Used Cooking Oil Powering Jacksonville’s Fleet

John Davis

City vehicles in Jacksonville, Florida’s will be running more and more on biodiesel… and the green fuel will help clean up the city’s waste.

This story from the Jacksonville Business Journal says the city is making 100 percent biodiesel at its fuel depot and mixing it to B20 to run in its diesel-powered vehicles:

Fleet management picks up used cooking oil from Naval Station Mayport, The Avenues and Orange Park malls and two Hooter’s restaurants in Jacksonville. The Avenues mall operations manager, Jim Leitner, said the free exchange is working well. The city provided stainless steel tanks about a year ago and has a weekly collection service.

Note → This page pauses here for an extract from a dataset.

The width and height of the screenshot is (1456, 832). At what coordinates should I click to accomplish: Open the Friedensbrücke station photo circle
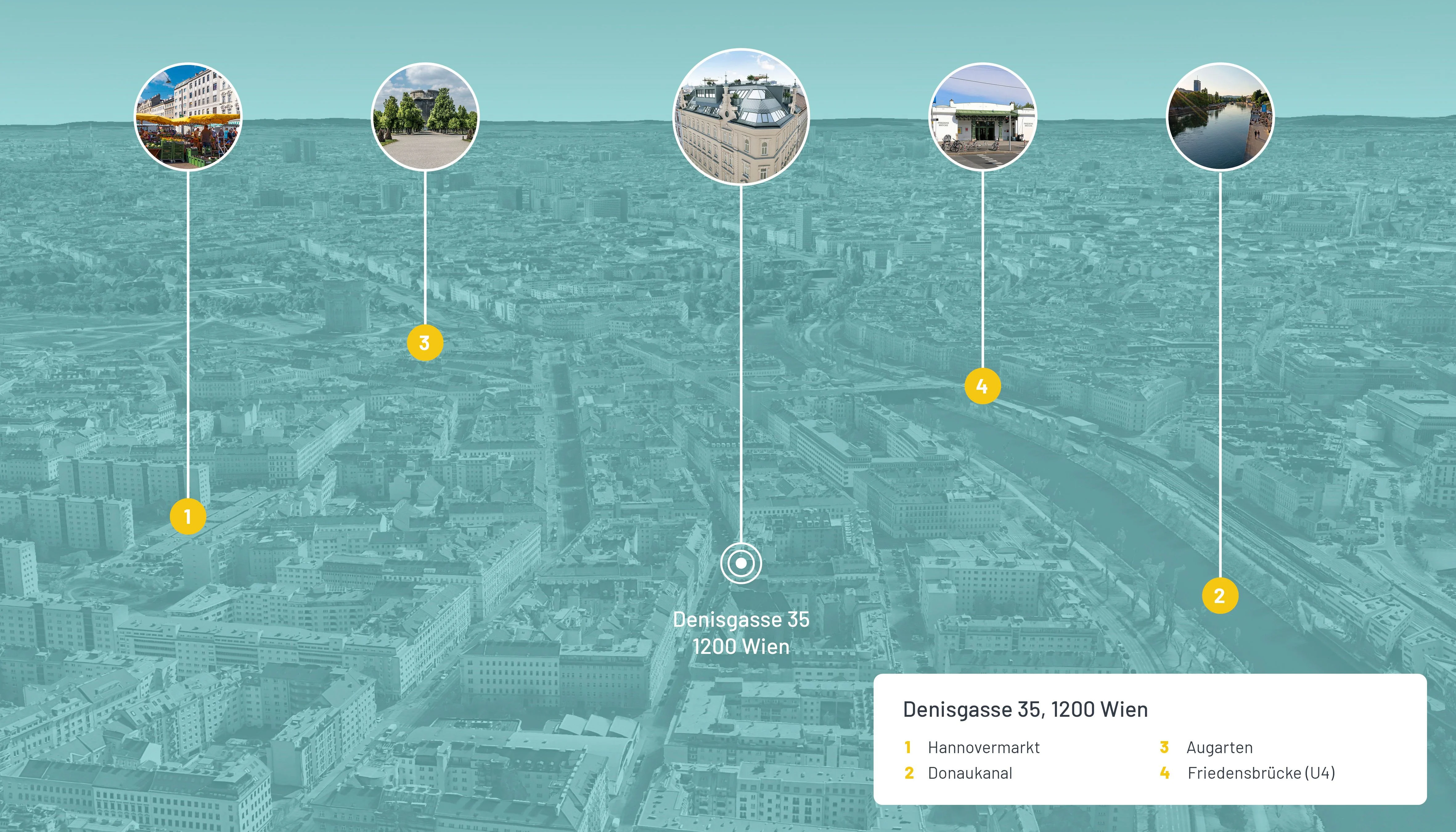coord(982,116)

When the division can accurately gauge its weekly B100 production capacity, it can begin signing on other restaurants for the service. Division Chief Sam Houston said the program will be “big business — important, steady business” for the city.

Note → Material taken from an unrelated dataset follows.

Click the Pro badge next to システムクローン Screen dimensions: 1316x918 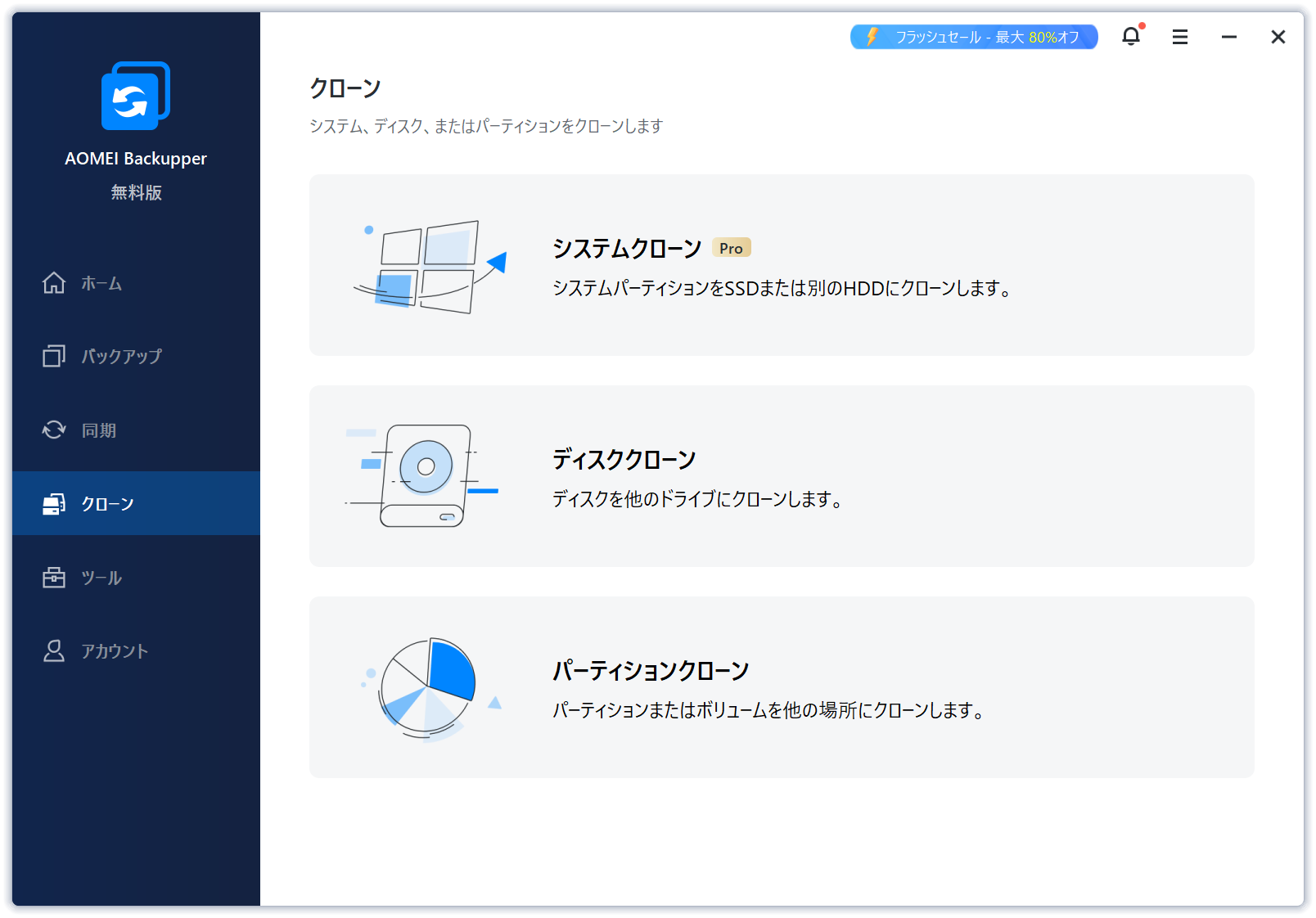pyautogui.click(x=731, y=247)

The city has invested about $68,000 in the plant, mostly on equipment, since it opened a year ago. Erik Preacher, who’s in charge of inventory control and financial administration for fleet management, estimates that the plant will pay for itself within the first few months of full operation.

The money the city could save is substantial. B100 costs about $4 a gallon on the market but only about $1.50 a gallon to make. Considering that Jacksonville was already purchasing about 80,000 gallons a year in biodiesel and the city uses two million gallons of diesel a year (which could be replaced by the cheaper, home-brewed fuel), you could see how the savings would add up. Now while I’m not sure that there is enough used cooking oil to make up the two million gallons of petroleum diesel, this project is certainly a step in the right direction.